» Dataset excerpts:
━━━━

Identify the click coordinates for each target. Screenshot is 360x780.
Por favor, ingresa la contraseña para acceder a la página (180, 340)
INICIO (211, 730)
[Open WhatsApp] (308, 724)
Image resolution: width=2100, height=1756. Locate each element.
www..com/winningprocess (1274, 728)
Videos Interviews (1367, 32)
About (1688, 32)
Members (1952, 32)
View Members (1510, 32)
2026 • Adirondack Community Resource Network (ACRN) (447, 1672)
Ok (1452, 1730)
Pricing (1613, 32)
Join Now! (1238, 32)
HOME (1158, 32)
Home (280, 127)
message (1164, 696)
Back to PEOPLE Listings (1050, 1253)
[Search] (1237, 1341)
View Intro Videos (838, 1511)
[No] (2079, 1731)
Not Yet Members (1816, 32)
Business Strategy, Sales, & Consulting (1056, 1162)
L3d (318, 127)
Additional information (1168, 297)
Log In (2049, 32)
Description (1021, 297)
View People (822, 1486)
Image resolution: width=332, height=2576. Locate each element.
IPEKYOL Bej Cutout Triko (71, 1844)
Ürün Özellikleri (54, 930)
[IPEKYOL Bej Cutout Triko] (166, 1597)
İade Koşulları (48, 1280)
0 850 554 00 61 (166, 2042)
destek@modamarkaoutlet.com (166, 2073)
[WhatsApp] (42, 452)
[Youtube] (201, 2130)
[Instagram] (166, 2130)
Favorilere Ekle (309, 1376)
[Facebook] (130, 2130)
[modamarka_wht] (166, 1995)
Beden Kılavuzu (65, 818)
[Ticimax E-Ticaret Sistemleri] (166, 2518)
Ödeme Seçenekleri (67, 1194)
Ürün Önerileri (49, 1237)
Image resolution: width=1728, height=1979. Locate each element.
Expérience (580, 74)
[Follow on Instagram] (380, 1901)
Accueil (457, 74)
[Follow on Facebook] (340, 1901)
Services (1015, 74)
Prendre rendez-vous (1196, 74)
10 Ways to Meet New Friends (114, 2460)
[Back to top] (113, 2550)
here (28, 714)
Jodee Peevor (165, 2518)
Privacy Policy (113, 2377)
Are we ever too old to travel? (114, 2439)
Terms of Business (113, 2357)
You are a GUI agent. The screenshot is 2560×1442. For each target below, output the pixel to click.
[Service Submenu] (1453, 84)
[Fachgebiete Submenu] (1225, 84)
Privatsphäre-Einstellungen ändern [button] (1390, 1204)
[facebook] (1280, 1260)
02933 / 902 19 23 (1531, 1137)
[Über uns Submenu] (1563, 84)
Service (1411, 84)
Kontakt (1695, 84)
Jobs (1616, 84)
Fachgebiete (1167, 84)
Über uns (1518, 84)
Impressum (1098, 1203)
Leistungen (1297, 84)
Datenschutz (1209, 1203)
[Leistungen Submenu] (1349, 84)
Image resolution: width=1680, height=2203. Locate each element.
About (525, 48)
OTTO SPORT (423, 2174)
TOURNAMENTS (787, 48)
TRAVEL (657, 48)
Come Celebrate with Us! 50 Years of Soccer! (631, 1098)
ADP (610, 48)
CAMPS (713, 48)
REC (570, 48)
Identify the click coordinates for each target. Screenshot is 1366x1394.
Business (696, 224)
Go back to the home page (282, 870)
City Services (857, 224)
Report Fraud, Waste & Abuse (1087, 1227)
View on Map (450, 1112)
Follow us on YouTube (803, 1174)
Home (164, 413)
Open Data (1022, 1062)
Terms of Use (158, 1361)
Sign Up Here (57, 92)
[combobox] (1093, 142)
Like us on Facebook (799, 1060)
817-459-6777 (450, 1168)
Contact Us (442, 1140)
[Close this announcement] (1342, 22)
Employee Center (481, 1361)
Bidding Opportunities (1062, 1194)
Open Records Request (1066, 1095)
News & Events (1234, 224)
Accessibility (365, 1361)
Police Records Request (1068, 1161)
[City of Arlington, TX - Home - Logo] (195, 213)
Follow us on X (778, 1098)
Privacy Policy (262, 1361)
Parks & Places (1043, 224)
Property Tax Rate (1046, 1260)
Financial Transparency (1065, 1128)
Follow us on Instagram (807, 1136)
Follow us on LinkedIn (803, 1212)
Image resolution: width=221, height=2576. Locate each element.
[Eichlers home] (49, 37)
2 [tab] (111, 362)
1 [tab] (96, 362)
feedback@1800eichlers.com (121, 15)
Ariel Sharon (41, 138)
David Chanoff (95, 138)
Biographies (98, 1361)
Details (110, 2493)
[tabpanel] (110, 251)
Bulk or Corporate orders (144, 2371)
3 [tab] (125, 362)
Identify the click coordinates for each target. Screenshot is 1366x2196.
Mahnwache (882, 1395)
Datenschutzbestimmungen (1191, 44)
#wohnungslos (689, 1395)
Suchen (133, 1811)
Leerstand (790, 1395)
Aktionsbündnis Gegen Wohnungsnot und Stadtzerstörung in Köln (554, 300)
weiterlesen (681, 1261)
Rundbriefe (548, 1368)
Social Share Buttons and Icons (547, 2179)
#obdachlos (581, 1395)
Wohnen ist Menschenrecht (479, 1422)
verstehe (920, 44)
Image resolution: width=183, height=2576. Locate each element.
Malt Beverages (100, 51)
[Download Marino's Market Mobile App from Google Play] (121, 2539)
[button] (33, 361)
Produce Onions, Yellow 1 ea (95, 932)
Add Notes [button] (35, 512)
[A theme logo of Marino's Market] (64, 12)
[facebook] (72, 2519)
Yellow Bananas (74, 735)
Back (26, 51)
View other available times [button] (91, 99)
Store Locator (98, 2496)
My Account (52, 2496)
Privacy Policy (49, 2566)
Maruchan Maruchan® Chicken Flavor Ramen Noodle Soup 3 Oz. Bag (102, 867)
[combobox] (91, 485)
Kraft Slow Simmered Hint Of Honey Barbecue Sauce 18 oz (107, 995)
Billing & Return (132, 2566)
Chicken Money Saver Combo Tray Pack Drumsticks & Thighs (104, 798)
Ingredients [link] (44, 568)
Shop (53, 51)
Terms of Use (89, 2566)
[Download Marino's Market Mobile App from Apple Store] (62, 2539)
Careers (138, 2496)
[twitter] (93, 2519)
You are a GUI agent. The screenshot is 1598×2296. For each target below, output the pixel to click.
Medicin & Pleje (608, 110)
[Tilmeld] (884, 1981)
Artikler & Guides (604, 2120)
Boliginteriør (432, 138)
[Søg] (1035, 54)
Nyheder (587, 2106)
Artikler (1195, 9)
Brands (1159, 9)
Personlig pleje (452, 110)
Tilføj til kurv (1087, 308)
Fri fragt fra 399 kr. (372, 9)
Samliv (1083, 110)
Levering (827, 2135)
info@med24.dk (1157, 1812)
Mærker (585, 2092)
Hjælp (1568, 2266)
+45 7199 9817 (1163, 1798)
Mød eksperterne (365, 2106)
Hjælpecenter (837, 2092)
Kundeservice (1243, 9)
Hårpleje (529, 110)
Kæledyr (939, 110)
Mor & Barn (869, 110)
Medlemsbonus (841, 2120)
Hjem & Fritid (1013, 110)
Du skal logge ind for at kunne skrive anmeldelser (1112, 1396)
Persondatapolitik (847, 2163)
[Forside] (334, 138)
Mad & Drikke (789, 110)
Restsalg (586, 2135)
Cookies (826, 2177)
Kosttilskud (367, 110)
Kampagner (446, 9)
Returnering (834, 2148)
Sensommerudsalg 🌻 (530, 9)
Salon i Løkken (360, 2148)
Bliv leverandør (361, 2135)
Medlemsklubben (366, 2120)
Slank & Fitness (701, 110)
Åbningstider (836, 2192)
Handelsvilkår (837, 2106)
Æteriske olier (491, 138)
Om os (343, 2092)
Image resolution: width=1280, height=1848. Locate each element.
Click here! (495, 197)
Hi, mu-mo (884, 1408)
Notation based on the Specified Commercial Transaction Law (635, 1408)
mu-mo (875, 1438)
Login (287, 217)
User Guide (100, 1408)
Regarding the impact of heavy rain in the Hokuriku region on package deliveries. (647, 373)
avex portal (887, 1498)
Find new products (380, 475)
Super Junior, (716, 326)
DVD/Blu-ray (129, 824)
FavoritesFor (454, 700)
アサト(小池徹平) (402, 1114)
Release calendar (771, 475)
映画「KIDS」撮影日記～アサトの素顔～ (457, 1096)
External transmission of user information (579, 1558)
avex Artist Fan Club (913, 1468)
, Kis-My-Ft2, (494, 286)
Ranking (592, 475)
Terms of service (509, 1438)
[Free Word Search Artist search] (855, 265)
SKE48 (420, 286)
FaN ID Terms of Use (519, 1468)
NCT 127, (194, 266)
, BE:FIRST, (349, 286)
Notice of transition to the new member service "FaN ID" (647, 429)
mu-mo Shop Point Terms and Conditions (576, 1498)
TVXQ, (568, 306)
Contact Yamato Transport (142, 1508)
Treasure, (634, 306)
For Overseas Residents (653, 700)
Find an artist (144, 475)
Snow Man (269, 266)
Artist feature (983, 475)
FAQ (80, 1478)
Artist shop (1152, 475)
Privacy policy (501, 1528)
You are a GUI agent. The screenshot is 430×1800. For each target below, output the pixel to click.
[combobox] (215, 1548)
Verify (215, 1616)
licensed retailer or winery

━━━━

» Task prompt: Search the records for the word "IPEKYOL" and copy every line where it occurs.

» Task response:
IPEKYOL Bej Cutout Triko (71, 1844)
[IPEKYOL Bej Cutout Triko] (166, 1597)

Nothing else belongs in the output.